If I write a piece of software and release it under the GPL, I can sell it as proprietary code as well, dual-licensed. I am in no way obligated to provide updates and changes under the GPL too.
There are principles of arm's length and equal treatment among equals for contracts to be enforceable. Copyright licences are treated like contracts of adhesion in many jurisdictions (though not in USA). By-attribution share-alike , non-severability and non-revocation clauses in a share-alike licence attempt to make the parties equal, but it does not arrive quite in there, still leaving the copyright owner privileged a bit.
As the link warns, this is a secondhand translation, and my summary is thirdhand.

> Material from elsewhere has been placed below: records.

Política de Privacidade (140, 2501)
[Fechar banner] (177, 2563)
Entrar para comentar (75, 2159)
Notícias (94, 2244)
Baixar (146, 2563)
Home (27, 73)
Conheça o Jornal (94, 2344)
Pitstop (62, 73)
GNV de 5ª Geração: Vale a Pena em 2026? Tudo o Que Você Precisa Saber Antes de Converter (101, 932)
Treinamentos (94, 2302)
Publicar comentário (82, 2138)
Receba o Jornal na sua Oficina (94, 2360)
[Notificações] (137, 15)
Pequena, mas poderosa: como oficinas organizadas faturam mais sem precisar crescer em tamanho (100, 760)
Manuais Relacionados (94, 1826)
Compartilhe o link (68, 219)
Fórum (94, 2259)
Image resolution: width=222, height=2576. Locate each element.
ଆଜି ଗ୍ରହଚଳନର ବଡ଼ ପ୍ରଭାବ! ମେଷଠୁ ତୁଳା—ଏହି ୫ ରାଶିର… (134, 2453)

Do your own reading, especially in the original language, if able.
The general point here is that the Chinese legal system declared that the GPL legalese is OK, but that judges have the power to evaluate it in context of the case and retain the authority to override the legalese when it results in inappropriate outcomes.
In this specific ruling, the judges ruled that bundling ('aggregation') of GPLv3 and unlicensed code did not infect the unlicensed code with the GPLv3, resulting in a loss for the defendant.
If Onyx is bundling GPLv3 code with non-GPLv3 code, based on this single case, they are not required to disclose the source of the non-GPLv3 code that is aggregated with the GPLv3 code. If they have also/instead modified GPLv3 code, then they would probably be required to publish the source for the works derived from GPLv3 code.
The usual arguments here are that modifying a bundle of GPLv3 code to include non-GPLv3 code is itself a 'derivative work' of GPLv3 code, or that the GPLv3 specifies that such bundling shall result in the bundled code being forcibly licensed under GPLv3. The Chinese court apparently did not accept this line of reasoning.